Controllare l’integrità dei files con MD5

Come verificare l’integrità di un file usando il codice checksum MD5. Grazie ad MD5 potrete controllare che un file scaricato dal web non sia corrotto, ovvero che corrisponda esattamente a quello originale. Cos’è e come funziona l’MD5. I programmi Windows e Linux per verificare i files mediante questo algoritmo.

Cos’è l’MD5

MD5 è il nome di un algoritmo crittografico di hashing. In pratica si tratta di una funzione che preso in imput una qualunque stringa (ad esempio un intero file) restituisce in output una stringa di 128 bits. Dal momento che è estremamente improbabile che due files diversi restituiscano in uscita la stessa stringa, questo algoritmo viene spesso usato per verificare l’integrità degli stessi mediante il confronto dei relativi codici checksum. In parole povere: Uso un programma per generare il codice MD5 di un file, poi genero il codice di un altro file. Se i due codici corrispondono allora i files sono uguali. L’MD5 ha anche altri usi ma quella del controllo integrità è l’applicazione più diffusa di questo algoritmo.

Come funziona?

1) Voglio distribuire un file. Uso un programma che “analizza” questo file generando mediante algoritmo MD5 un codice alfanumerico (una sequenza di caratteri). Pubblico il file su un sito web (o in altri canali) e, sempre nello stesso sito scrivo il codice con una forma simile a questa:

MD5: 87A5D688AFAB9EDAA0CFE49D54B8CA90

2) Un altro utente scarica quel file e genera anch’esso un codice MD5 utilizzando un qualunque programma adatto a questo scopo (*). Se quest’ultimo codice corrisponde a quello pubblicato sul sito web l’utente ha la ragionevole certezza che il download sia andato a buon fine, ovvero che il file scaricato è “esattamente identico” a quello pubblicato. (*) Ovviamente se l’implementazione dell’algoritmo è corretta, il codice generato è unico, indipendentemente dal programma usato.

MD5 con Linux e Mac OS X

I sistemi derivati da Unix come Linux ed il Mac OS X dispongono di comode utilities a riga di comando in grado di generare il codice checksum. Di seguito uno screensot relativo all’utilizzo di md5sum con Linux: In questo caso è stato ricomposto un file precedentemente diviso in più parti, grazie ad MD5 si è potuta verificare la correttezza di tale operazione, ovvero che il file ottenuto sia identico all’originale.

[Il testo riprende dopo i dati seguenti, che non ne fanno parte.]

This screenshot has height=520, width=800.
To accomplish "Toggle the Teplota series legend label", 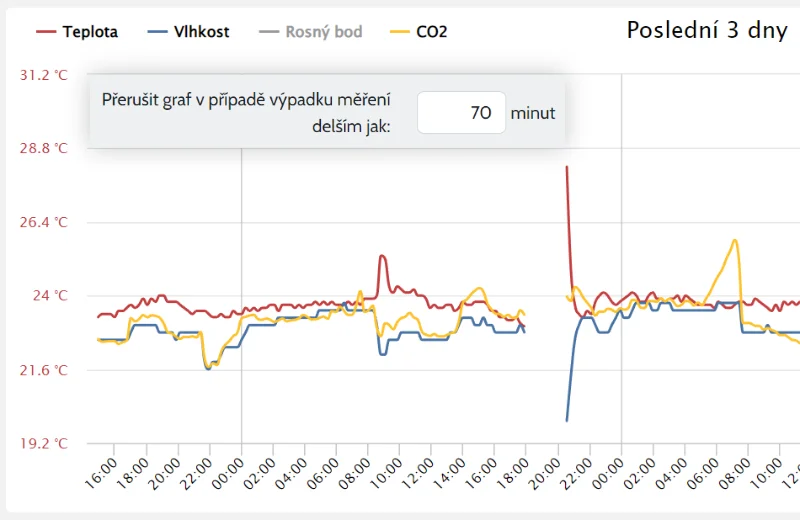I will (x=90, y=32).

La sintassi di questo comando è piuttosto semplice. Da terminale:

md5sum  nome_file

.

MD5 con Windows

MD5CHECK – Una piccola Utility Open Source semplicissima da usare: selezionate il file da controllare e cliccate sul tasto “Calculate MD5 Checksum” per generare il codice MD5. L’archivio che contiene programma e codice sorgente (in Delphi) è di appena 48k. Non richiede installazione. DownloadDownload Mirror – Home Page Angus Johnson. . MD5CHECKER – Un altro programma di piccole dimensioni. In questo caso oltre a generare il codice MD5 di qualunque file potete anche inserire il codice checksum a cui dovrebbe corrispondere e lasciare che l’utility faccia il confronto per voi segnalando l’esito in forma grafica, più semplice di così! Non richiede installazione. Esporta i codici generati anche come file di testo e foglio di calcolo in formato .csv. DownloadDownload Mirror – Home Page George Jopling

.

Esiste anche un generatore online di codici MD5, utilizzabile però solo su stringhe inserite in un apposito campo. Utile al massimo per verificare l’integrità di un messaggio testuale.